Item-finding data
----

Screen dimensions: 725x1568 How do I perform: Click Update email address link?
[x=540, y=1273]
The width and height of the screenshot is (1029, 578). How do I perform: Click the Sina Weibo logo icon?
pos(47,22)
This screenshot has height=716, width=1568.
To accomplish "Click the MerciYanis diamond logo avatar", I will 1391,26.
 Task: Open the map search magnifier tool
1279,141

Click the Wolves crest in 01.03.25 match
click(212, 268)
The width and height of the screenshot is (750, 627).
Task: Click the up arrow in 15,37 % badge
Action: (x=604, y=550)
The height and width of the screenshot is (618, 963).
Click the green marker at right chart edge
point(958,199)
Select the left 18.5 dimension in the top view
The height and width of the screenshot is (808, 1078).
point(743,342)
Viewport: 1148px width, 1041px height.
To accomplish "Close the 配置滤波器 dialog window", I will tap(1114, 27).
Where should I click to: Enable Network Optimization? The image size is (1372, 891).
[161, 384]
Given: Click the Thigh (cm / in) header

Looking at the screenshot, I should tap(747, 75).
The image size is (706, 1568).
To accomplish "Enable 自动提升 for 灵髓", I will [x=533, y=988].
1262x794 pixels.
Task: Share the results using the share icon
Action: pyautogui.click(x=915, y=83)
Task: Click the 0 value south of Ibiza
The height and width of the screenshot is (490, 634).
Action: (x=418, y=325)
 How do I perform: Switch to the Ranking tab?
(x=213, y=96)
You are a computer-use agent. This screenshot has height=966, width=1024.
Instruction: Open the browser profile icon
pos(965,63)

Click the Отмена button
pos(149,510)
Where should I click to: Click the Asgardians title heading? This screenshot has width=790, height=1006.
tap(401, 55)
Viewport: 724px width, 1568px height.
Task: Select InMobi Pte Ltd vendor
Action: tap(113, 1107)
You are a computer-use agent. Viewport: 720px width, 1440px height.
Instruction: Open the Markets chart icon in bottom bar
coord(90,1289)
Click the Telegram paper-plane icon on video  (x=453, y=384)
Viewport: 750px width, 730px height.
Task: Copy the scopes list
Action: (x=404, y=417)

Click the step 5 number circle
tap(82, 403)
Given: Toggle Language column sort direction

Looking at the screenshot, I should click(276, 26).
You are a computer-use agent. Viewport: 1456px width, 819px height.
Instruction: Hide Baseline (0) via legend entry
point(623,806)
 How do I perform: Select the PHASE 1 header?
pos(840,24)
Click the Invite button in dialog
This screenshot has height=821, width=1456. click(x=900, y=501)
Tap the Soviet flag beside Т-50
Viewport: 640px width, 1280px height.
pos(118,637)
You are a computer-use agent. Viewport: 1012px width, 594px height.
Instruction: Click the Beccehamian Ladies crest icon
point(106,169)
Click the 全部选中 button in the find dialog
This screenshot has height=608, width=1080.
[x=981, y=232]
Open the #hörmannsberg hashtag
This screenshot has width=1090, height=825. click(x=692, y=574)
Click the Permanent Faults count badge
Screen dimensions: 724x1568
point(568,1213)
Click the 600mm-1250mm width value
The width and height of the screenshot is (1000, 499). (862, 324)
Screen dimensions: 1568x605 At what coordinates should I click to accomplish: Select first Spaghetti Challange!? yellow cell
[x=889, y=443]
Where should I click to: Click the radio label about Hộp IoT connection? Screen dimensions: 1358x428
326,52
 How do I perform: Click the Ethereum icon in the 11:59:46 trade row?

----

- Given exercise
Reproduce all of the data above verbatim, line by line.

- Solution
Screen dimensions: 725x1568 How do I perform: Click Update email address link?
[x=540, y=1273]
The width and height of the screenshot is (1029, 578). How do I perform: Click the Sina Weibo logo icon?
pos(47,22)
This screenshot has height=716, width=1568.
To accomplish "Click the MerciYanis diamond logo avatar", I will 1391,26.
 Task: Open the map search magnifier tool
1279,141

Click the Wolves crest in 01.03.25 match
click(212, 268)
The width and height of the screenshot is (750, 627).
Task: Click the up arrow in 15,37 % badge
Action: (x=604, y=550)
The height and width of the screenshot is (618, 963).
Click the green marker at right chart edge
point(958,199)
Select the left 18.5 dimension in the top view
The height and width of the screenshot is (808, 1078).
point(743,342)
Viewport: 1148px width, 1041px height.
To accomplish "Close the 配置滤波器 dialog window", I will tap(1114, 27).
Where should I click to: Enable Network Optimization? The image size is (1372, 891).
[161, 384]
Given: Click the Thigh (cm / in) header

Looking at the screenshot, I should tap(747, 75).
The image size is (706, 1568).
To accomplish "Enable 自动提升 for 灵髓", I will [x=533, y=988].
1262x794 pixels.
Task: Share the results using the share icon
Action: pyautogui.click(x=915, y=83)
Task: Click the 0 value south of Ibiza
The height and width of the screenshot is (490, 634).
Action: (x=418, y=325)
 How do I perform: Switch to the Ranking tab?
(x=213, y=96)
You are a computer-use agent. This screenshot has height=966, width=1024.
Instruction: Open the browser profile icon
pos(965,63)

Click the Отмена button
pos(149,510)
Where should I click to: Click the Asgardians title heading? This screenshot has width=790, height=1006.
tap(401, 55)
Viewport: 724px width, 1568px height.
Task: Select InMobi Pte Ltd vendor
Action: tap(113, 1107)
You are a computer-use agent. Viewport: 720px width, 1440px height.
Instruction: Open the Markets chart icon in bottom bar
coord(90,1289)
Click the Telegram paper-plane icon on video  (x=453, y=384)
Viewport: 750px width, 730px height.
Task: Copy the scopes list
Action: (x=404, y=417)

Click the step 5 number circle
tap(82, 403)
Given: Toggle Language column sort direction

Looking at the screenshot, I should click(276, 26).
You are a computer-use agent. Viewport: 1456px width, 819px height.
Instruction: Hide Baseline (0) via legend entry
point(623,806)
 How do I perform: Select the PHASE 1 header?
pos(840,24)
Click the Invite button in dialog
This screenshot has height=821, width=1456. click(x=900, y=501)
Tap the Soviet flag beside Т-50
Viewport: 640px width, 1280px height.
pos(118,637)
You are a computer-use agent. Viewport: 1012px width, 594px height.
Instruction: Click the Beccehamian Ladies crest icon
point(106,169)
Click the 全部选中 button in the find dialog
This screenshot has height=608, width=1080.
[x=981, y=232]
Open the #hörmannsberg hashtag
This screenshot has width=1090, height=825. click(x=692, y=574)
Click the Permanent Faults count badge
Screen dimensions: 724x1568
point(568,1213)
Click the 600mm-1250mm width value
The width and height of the screenshot is (1000, 499). (862, 324)
Screen dimensions: 1568x605 At what coordinates should I click to accomplish: Select first Spaghetti Challange!? yellow cell
[x=889, y=443]
Where should I click to: Click the radio label about Hộp IoT connection? Screen dimensions: 1358x428
326,52
 How do I perform: Click the Ethereum icon in the 11:59:46 trade row?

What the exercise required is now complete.